Abstractly, a credentials cache collection contains one or more credentials caches, or ccaches. A ccache is uniquely identified by its name, which is a string internal to the API and not intended to be presented to users. The user presentable identifier of a ccache is its principal.
Unlike the previous versions of the API, version 3 of the API stores both Kerberos v4 and v5 credentials in the same ccache.
At any given time, one ccache is the "default" ccache. The exact meaning of a default ccache is OS-specific; refer to implementation requirements for details.
When returning an error constant other than ccNoError or ccIteratorEnd, API functions never modify any of the values passed in by reference.
Note that iterators do not iterate over ccaches and credentials atomically because locking ccaches and the cache collection over every iteration would degrade performance considerably under high load. However, iterators do guarantee a consistent view of items they are iterating over. Iterators will never return duplicate entries or skip entries when items are removed or added to the container they are iterating over.
An application can always lock a ccache or the cache collection to guarantee that other callers participating in the advisory locking system do not modify the ccache or cache collection.
Implementations should not use copy-on-write techniques to implement locks because those techniques imply that same parts of the ccache collection remain visible to some callers even though they are not present in the collection, which is a potential security risk. For example, a copy-on-write technique might make a copy of the entire collection when a read lock is acquired, so as to allow the owner of the lock to access the collection in an apparently unmodified state, while also allowing others to make modifications to the collection. However, this would also enable the owner of the lock to indefinitely (until the expiration time) use credentials that have actually been deleted from the collection.
Every object returned by the API (cc_context_t, cc_ccache_t, cc_ccache_iterator_t, cc_credentials_t, cc_credentials_iterator_t, cc_string_t) is owned by the caller of the API, and it is the responsibility of the caller to call release() for every object to prevent memory leaks.cc_initialize() which creates a new cc_context_t and then call its get_change_time(), like this:
cc_context_t context; cc_int32 err = cc_initialize (&context, ccapi_version_3, nil, nil); if (err == ccNoError) time = context->functions->get_change_time (context)
All API functions also have convenience preprocessor macros, which make the API seem completely function-based. For example, cc_context_get_change_time (context, time) is equivalent to context->functions->get_change_time (context, time). The convenience macros follow the following naming convention:
The API function some_function()
cc_type_t an_object; result = an_object->functions->some_function (opaque_pointer, args)

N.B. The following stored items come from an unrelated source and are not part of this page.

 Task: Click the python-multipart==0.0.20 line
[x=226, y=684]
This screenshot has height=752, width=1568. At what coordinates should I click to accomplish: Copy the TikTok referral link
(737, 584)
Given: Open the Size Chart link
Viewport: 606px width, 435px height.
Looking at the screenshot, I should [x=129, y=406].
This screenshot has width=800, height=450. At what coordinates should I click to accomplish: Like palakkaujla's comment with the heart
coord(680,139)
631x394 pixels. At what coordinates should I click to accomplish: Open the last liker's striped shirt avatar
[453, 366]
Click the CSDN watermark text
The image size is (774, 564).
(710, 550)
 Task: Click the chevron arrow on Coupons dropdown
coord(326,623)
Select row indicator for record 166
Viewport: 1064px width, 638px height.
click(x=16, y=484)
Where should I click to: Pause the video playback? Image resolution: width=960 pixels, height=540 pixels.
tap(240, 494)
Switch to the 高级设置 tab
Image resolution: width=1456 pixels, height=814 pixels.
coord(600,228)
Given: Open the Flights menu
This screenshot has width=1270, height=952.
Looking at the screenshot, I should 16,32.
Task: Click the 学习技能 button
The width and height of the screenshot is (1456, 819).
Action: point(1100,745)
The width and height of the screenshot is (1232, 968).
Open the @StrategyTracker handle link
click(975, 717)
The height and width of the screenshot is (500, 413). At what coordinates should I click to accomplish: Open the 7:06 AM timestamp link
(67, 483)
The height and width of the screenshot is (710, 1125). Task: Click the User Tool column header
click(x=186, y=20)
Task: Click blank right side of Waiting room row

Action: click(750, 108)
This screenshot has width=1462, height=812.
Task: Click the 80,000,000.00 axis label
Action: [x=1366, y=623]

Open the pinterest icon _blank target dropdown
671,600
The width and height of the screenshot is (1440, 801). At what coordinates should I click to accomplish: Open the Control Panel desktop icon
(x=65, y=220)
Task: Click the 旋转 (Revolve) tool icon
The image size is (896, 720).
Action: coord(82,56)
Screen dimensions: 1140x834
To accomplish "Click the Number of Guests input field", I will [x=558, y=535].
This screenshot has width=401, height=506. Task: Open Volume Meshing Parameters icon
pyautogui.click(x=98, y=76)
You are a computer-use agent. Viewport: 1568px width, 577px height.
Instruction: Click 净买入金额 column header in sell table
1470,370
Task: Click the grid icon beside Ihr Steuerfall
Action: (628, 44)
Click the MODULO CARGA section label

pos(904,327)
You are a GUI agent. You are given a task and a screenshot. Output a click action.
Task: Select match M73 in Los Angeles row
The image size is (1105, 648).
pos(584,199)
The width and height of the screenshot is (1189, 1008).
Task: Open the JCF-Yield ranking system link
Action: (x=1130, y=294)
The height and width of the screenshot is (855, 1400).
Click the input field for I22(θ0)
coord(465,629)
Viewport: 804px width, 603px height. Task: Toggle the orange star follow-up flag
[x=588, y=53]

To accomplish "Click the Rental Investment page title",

has an equivalent convenience macro of the form cc_type_some_function():
cc_type_t an_object; result = cc_type_some_function (an_object, args)
The specifications below include the names for both the functions and the convenience macros, in that order. For clarity, it is recommended that clients using the API use the convenience macros, but that is merely a stylistic choice.
Implementing the API in this manner allows us to extend and change the interface in the future, while preserving compatibility with older clients.
For example, consider the case when the signature or the semantics of a cc_ccache_t function is changed. The API version number is incremented. The library implementation contains both a function with the old signature and semantics and a function with the new signature and semantics. When a context is created, the API version number used in that context is stored in the context, and therefore it can be used whenever a ccache is created in that context. When a ccache is created in a context with the old API version number, the function pointer structure for the ccache is filled with pointers to functions implementing the old semantics; when a ccache is created in a context with the new API version number, the function pointer structure for the ccache is filled with poitners to functions implementing the new semantics.
Similarly, if a function is added to the API, the version number in the context can be used to decide whether to include the implementation of the new function in the appropriate function pointer structure or not.